Good Employee, Bad Manager

What do you do when an ultra-talented employee turns out to be a mediocre manager? You don’t want to lose the employee’s talent; after all, he or she was promoted to a managerial position for a reason. But you can’t let other employees suffer under the power of a micromanager. So where’s the answer that makes everyone happy?

  According to a recent article in the Wall Street Journal, this situation can turn into quite a balancing act. On the one hand, you want to avoid hurting the manager’s feelings. On the other, you have to make sure the situation is handled. So, do you tell the manager about the level of incompetence, or do you sugar coat the situation by offering an alternative, non-managerial position with improved compensation, benefits, etc.?

  Several professionals who have dealt with this have similar resolutions. The best first-step involves monitoring the situation. Once a problem spot is identified, let the manager know there is a potential problem and you plan to watch for improvements in style. Be careful not to come off as insulting. This could hurt your relationship with an otherwise valuable employee. If no progress is noted within a month or so, don’t criticize the manager; just let him or her know that they aren’t fitting into the position.

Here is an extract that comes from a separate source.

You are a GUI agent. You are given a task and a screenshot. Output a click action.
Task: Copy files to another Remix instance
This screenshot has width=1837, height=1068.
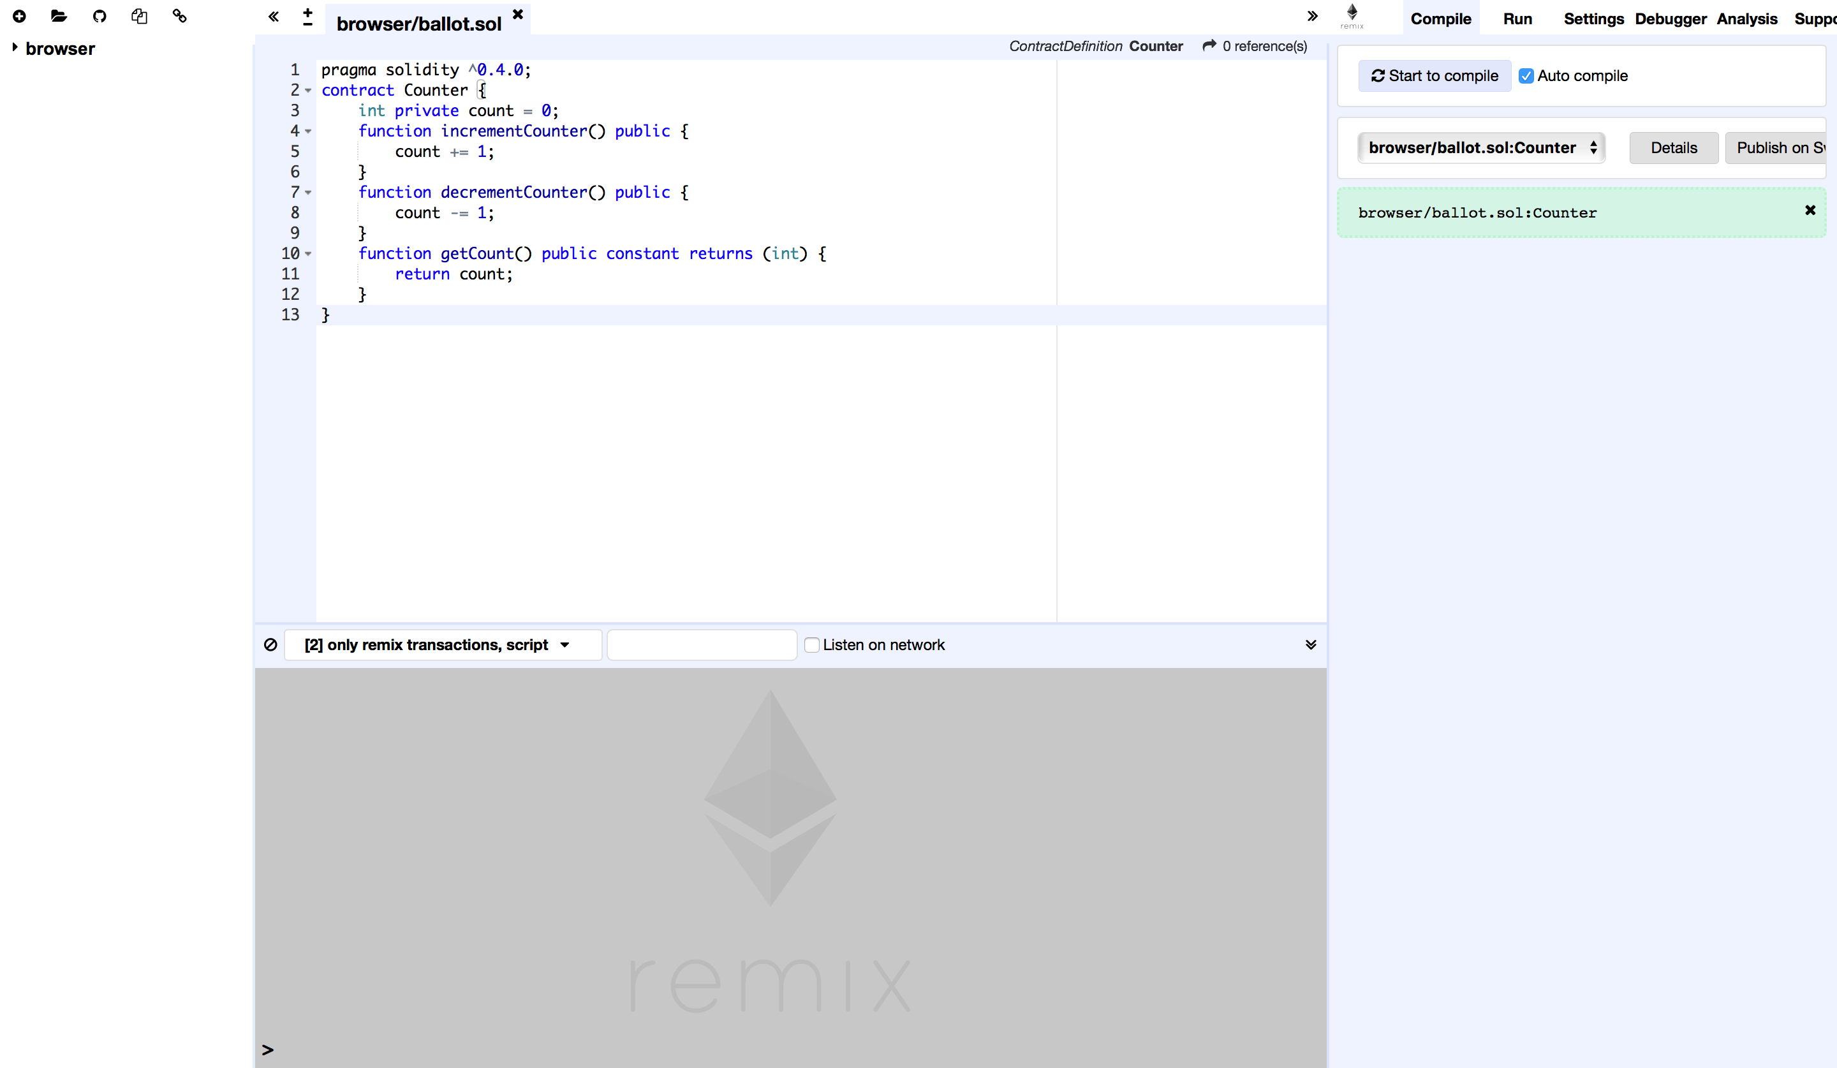coord(140,16)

Find a position that better utilizes their proven skills and offer it as a replacement. Remember, it’s possible your struggling manager is as discouraged as you and will breathe a sigh of relief in the new position.



One Number for All

Do you feel like you’re adding a new number to your business card every year? Several years ago we added fax numbers, then came e-mail addresses and next we all got cell phones. We now have four or five addresses at which our colleagues can reach us. A new innovation may allow us to erase all other numbers and leave just one—a phone number.

  The idea called “Enum” is working its way into the Internet and (according to the Wall Street Journal), promises to let us send e-mails, simply by using the recipient’s phone number.

  The system will convert a telephone number into a unique Internet address, which would have an entry to the Internet’s domain-name service. This would make corporate connections through cyberspace virtually free.

  With the new concept of tapping the Internet from cell phones or attaching e-mails to faxes, this is another way of saving money with cheap Internet phone calls. It sounds simple, but Enum will require support from Internet and phone companies.

  Some are skeptical of the system. Mike O’Dell, the chief scientist at WorldCom’s UU-Net unit, feels it is dangerous to tap into the Internet’s phone book. “The fastest way to kill the domain-name service is to overload it with things it wasn’t designed to do,” he says. “And if it breaks, the Internet is down.”

  Whether or not the program catches on, it serves as a reminder that the evolution of the Internet continues on, despite the recent dot-com downfall.